I was greatly disappointed by Nethack's codebase, mostly by how inelegant and
special-casey it is. (For example, the fact that mind flayers turn to stone
when attacking a cockatrice is programmed in three separate places depending
on who's the mind flayer and who's the cockatrice: uhitm.c, mhitu.c, and
mhitm.c).

There are also fundamental flaws with the game's design, like as clever as it
is to implement Sokoban with boulders and pits, it doesn't belong in a dungeon
crawler, because random monster spawns can cheat you of a fair solution. The
mazes of Gehenom are too long and boring. The plane of water makes no sense.
The list goes on.

Another problem with nethack is how it punishes you for playing the game
without spoilers.

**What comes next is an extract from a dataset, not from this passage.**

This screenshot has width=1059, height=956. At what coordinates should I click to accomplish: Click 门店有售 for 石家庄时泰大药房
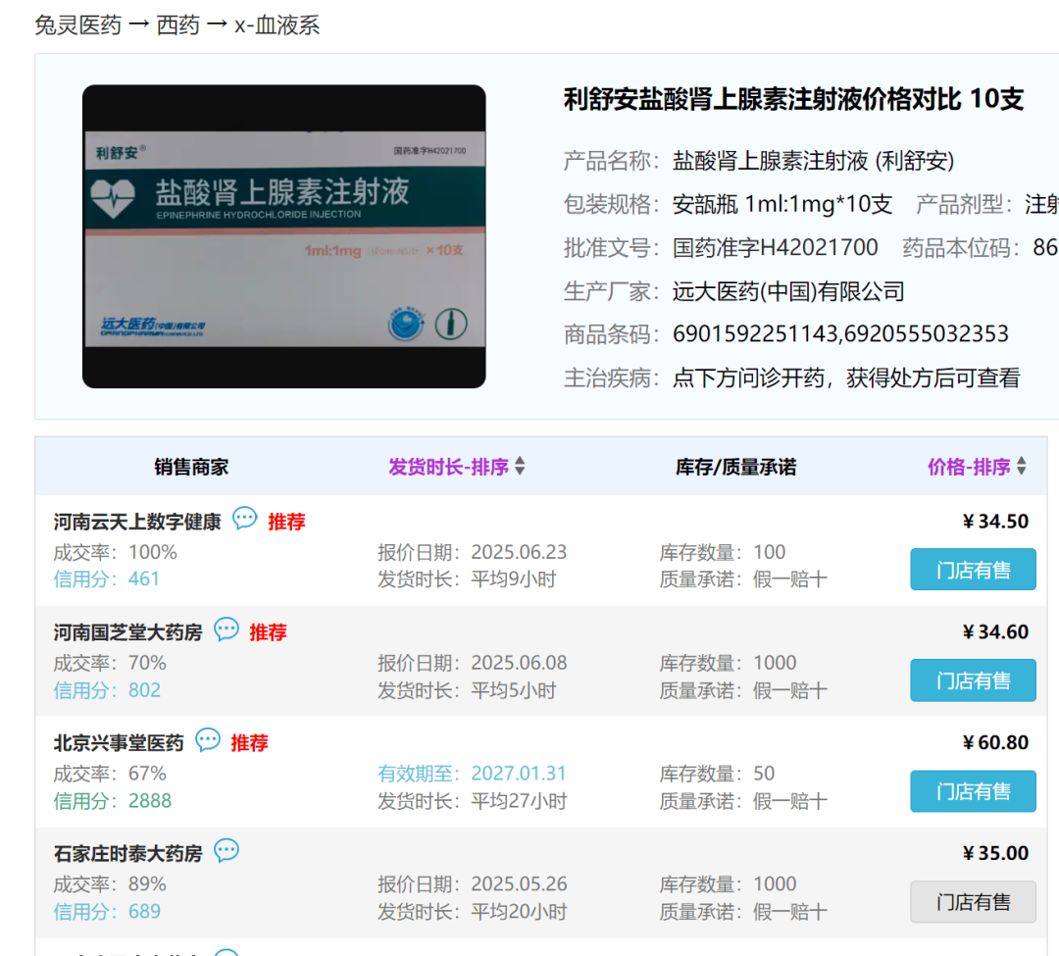(973, 901)
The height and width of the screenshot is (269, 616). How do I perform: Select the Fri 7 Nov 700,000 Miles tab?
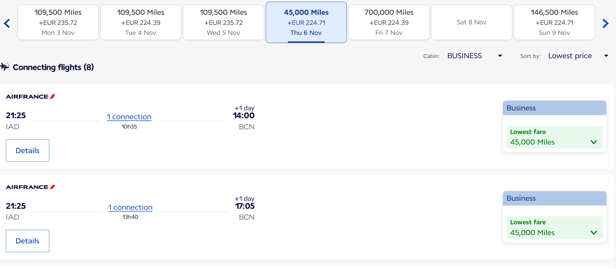[389, 22]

If you don't read a wiki (or the source), you're going to
lose all your hours of progress to a bit of trivia you didn't know, like
Medusa instakills you unless you're wearing X, Y, or Z. Trial and error can be
good game design, but the retry period has to be short. In Nethack, it takes
hours to recover from a line of code you couldn't possibly predict. (Wouldn't
it be nice if fortune cookies or the Oracle were a reliable source of
information? Really, you need to just read the wiki.)

As great as nethack is for its complexity and immersion, there are too many
flaws for me to recommend it as a good game. That's why I'm trying to make my
own game that's as complex as nethack, but doesn't have all the flaws, large
and small.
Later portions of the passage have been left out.